Hematoxylin and eosin–stained sections of skin from the abdomen showed an unremarkable epidermis overlying a superficial dermis with dilated blood vessels with thickened walls that contained eosinophilic amorphous hyaline material (Figure 2A). This material stained positive with Masson trichrome (Figure 2B), a finding that was consistent with increased collagen fiber deposition within the vessel walls. Phosphotungstic acid–hematoxylin and Congo red stains were negative. No histologic features of a vaso-occlusive disorder or vasculitis were identified. These histologic findings were consistent with the rare diagnosis of CCV.

Figure 2. A, Biopsy from the abdomen revealed telangiectatic blood vessels with hyalinized thickened walls within the superficial dermis (H&E). B, Blood vessel walls stained positive with Masson trichrome, which was consistent with increased collagen fiber deposition within the vessel walls.

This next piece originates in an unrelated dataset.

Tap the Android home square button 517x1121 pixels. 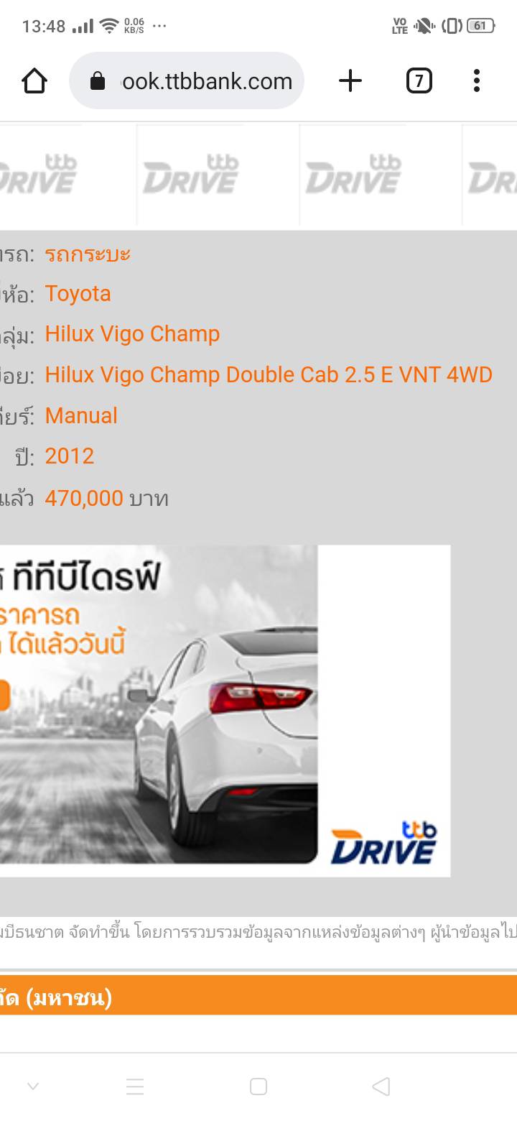(259, 1087)
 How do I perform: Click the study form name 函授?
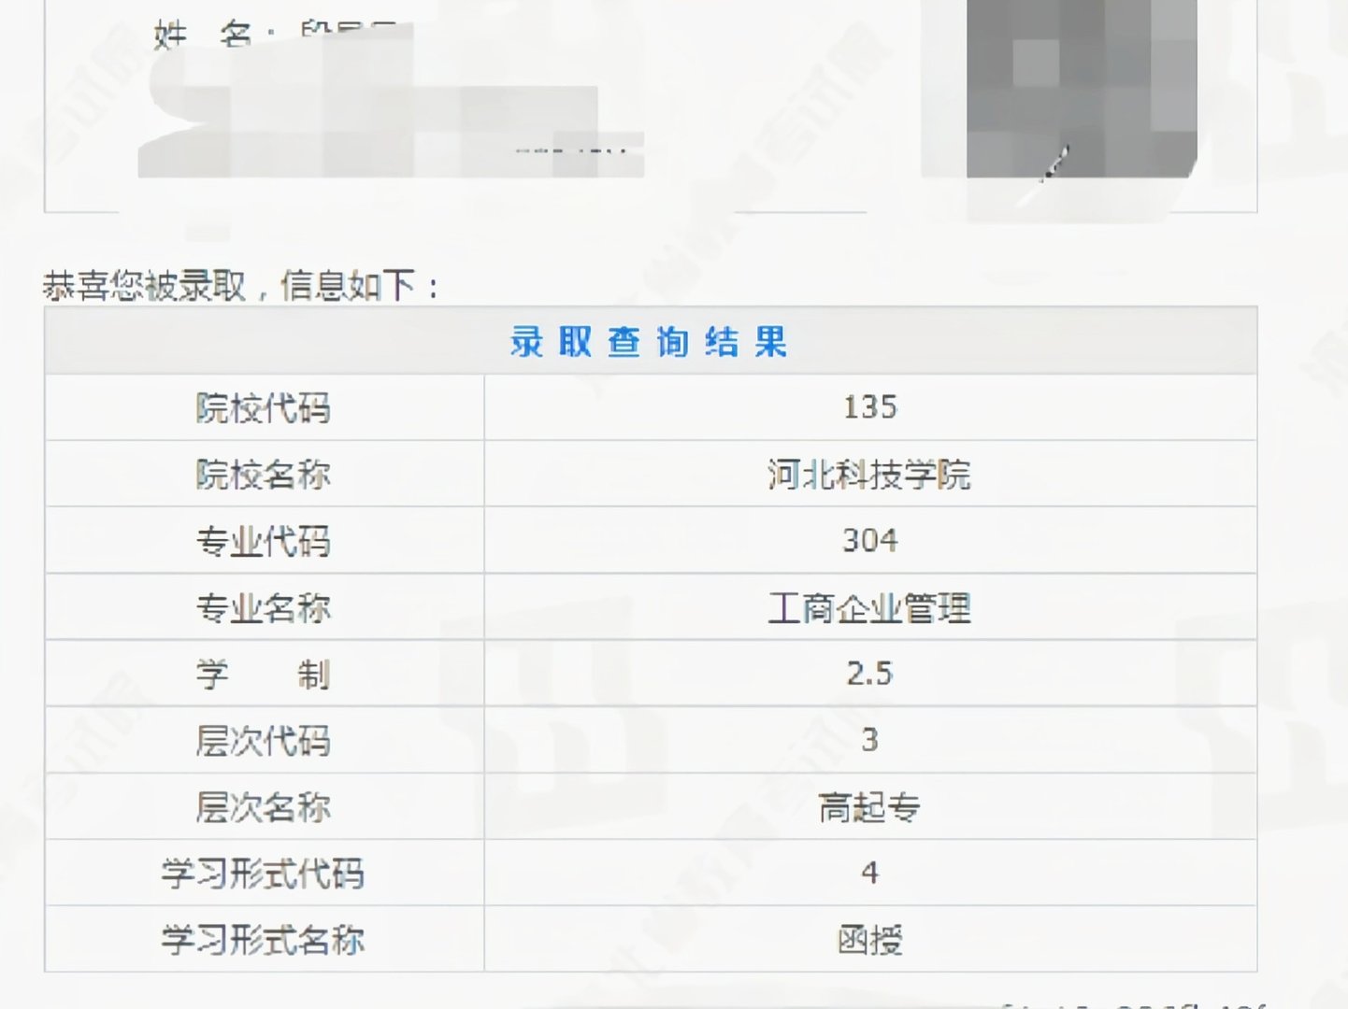pyautogui.click(x=870, y=941)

Cutaneous collagenous vasculopathy is a rare idiopathic microangiopathy that was first reported by Salama and Rosenthal1 in 2000. They reported the case of a 54-year-old man with spreading, asymptomatic, generalized cutaneous telangiectases of 5 years’ duration. Similar to our patient, skin biopsy showed dilated superficial dermal vasculature with deposition of eosinophilic hyaline material, which stained positive with periodic acid–Schiff with diastase and exhibited immunoreactivity to type IV collagen.1

A PubMed search of articles indexed for MEDLINE using the search term cutaneous collagenous vasculopathy yielded 19 additional patients with biopsy-proven CCV.2-6 The condition has shown no gender prevalence but generally is seen in middle-aged or elderly white individuals, with the exception of a white pediatric patient.4 Cutaneous collagenous vasculopathy usually presents as telangiectases on the legs that progress to involve the trunk and arms while sparing the head and neck, nail beds, and mucous membranes.5 However, it also has been described as first presenting on the bilateral breasts2 as well as a nonprogressive localization on the thigh.6

Skin biopsy is essential to differentiate CCV from GET, which appears morphologically identical. Cutaneous collagenous vasculopathy may be underreported as a result of clinician choice not to biopsy due to a presumptive diagnosis of GET.3 Successful treatment with a pulsed dye laser has been reported,7 though the extent of disease may make complete destruction of the lesions difficult to accomplish. Although it is theorized that CCV may be a marker for underlying systemic disease or even a genetic defect causing abnormal collagen deposition, its cause has yet to be ascertained.5 Previously reported patients have had a variety of comorbidities, including several cases of type 2 diabetes mellitus.6 Another patient was reported to have recently started treatment with an angiotensin receptor blocker prior to onset of CCV.5

Our case contributes to the small series of reported patients with this rare diagnosis and further suggests that it may be underreported at this time. Similar to previously reported cases, our patient was an elderly white individual. Although our patient had long-standing iatrogenic hypothyroidism, no recent medication changes or underlying comorbidities could be tied to the development of CCV. Further studies are needed to determine if this disease process is associated with any underlying systemic illnesses, medications, or family history.